Page extract:
........

Open Source

backend-agnostic tensor parallelism has been merged into llama.cpp

New experimental feature splits models across any GPUs, no CUDA required, for faster inference.

Deep Dive

The llama.cpp project, a leading C++ framework for running LLMs efficiently on consumer hardware, has merged a significant experimental feature: backend-agnostic tensor parallelism. This update fundamentally changes how models are distributed across multiple graphics cards. Previously, efficiently utilizing more than one GPU often required specific, vendor-locked software stacks. The new `-sm tensor` command-line flag enables the system to split a model's computational graph (its tensors) across all available GPUs, regardless of their make, promising major speed increases for inference on large models like Meta's Llama 3.

........

Questions to answer:
1/ Answer these questions about the llama.cpp tensor parallelism article, marking your answers (a), (b), and (c):
(a) What command-line flag turns on the new feature?
(b) How does the article describe the llama.cpp project?
(c) According to the subtitle, which software is not required?
2/ Rewrite the paragraph of the llama.cpp tensor parallelism article that begins "The llama.cpp project, a leading C++ framework" as a short bulleted list that keeps its main facts.
3/ Write a continuation of the llama.cpp tensor parallelism article, picking up after its final sentence.

........

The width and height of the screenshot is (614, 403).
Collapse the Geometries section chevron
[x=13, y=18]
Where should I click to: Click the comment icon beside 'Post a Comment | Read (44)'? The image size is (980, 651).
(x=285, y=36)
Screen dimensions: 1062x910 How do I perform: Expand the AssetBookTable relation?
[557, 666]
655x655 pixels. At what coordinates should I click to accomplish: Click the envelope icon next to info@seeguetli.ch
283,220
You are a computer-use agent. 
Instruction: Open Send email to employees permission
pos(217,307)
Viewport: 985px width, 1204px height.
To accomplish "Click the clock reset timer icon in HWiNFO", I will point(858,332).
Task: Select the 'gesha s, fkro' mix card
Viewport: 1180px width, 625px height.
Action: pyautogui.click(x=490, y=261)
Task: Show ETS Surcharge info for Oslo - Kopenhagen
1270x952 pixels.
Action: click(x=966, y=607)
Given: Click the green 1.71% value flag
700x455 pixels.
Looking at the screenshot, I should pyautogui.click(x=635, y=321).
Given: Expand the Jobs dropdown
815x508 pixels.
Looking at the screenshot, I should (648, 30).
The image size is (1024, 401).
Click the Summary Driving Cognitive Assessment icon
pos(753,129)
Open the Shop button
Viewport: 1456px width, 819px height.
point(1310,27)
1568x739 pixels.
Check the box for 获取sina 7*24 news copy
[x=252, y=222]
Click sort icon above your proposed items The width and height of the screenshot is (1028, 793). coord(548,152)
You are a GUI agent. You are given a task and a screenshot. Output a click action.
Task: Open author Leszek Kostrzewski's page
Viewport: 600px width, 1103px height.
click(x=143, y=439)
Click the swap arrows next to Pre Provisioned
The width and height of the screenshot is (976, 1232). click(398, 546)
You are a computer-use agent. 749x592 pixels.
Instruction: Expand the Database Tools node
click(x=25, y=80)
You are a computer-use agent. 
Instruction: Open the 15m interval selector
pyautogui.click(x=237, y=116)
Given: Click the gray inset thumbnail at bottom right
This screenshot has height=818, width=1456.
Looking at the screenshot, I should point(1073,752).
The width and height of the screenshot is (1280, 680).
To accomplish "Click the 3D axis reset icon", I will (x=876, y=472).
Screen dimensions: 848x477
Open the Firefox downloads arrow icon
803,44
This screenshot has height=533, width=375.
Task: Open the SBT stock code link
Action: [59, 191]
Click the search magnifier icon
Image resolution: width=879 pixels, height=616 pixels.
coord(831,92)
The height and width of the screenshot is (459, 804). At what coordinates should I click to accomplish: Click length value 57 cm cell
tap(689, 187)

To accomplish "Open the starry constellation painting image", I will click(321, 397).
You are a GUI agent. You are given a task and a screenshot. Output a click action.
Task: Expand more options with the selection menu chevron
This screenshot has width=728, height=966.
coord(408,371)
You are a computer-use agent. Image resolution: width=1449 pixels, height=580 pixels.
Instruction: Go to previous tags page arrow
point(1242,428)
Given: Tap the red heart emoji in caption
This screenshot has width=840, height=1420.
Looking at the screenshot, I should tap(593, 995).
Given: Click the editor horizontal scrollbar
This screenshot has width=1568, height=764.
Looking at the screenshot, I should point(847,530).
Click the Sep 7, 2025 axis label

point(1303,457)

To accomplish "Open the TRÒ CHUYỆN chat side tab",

........

Answers to each task:
1/
(a) `-sm tensor`
(b) As a leading C++ framework for running LLMs efficiently on consumer hardware.
(c) CUDA.

2/
- llama.cpp, a leading C++ framework for running LLMs efficiently on consumer hardware, has merged experimental backend-agnostic tensor parallelism.
- The update changes how models are distributed across multiple graphics cards.
- Previously, efficient multi-GPU use often required specific, vendor-locked software stacks.
- The new `-sm tensor` flag splits a model's computational graph (its tensors) across all available GPUs, regardless of make.
- It promises major inference speed increases for large models like Meta's Llama 3.

3/
This 'backend-agnostic' design is the key breakthrough. It means the feature works not only with NVIDIA's dominant CUDA platform but also with alternatives like Vulkan, Metal for Apple Silicon, and other backends llama.cpp supports. This democratizes high-performance, multi-GPU setups for users with AMD cards or integrated graphics. The developers caution that this is an experimental merge; performance gains are not guaranteed and can vary dramatically depending on the specific model architecture. Users are advised to test the new `-sm tensor` mode against the default `-sm layer` (layer-wise parallelism) to see which works best for their hardware and model combination.

Key Points
  • Enables tensor parallelism across multiple GPUs via new `-sm tensor` flag, moving beyond layer-wise (`-sm layer`) splitting.
  • Backend-agnostic design means it works with Vulkan and Metal, not just NVIDIA's CUDA, opening it up to AMD and Apple users.
  • Merged as an experimental feature with warnings that performance is model-dependent and results may be poor without tuning.

Why It Matters

Lowers the barrier for high-speed, multi-GPU AI inference, making powerful model deployment more accessible across hardware ecosystems.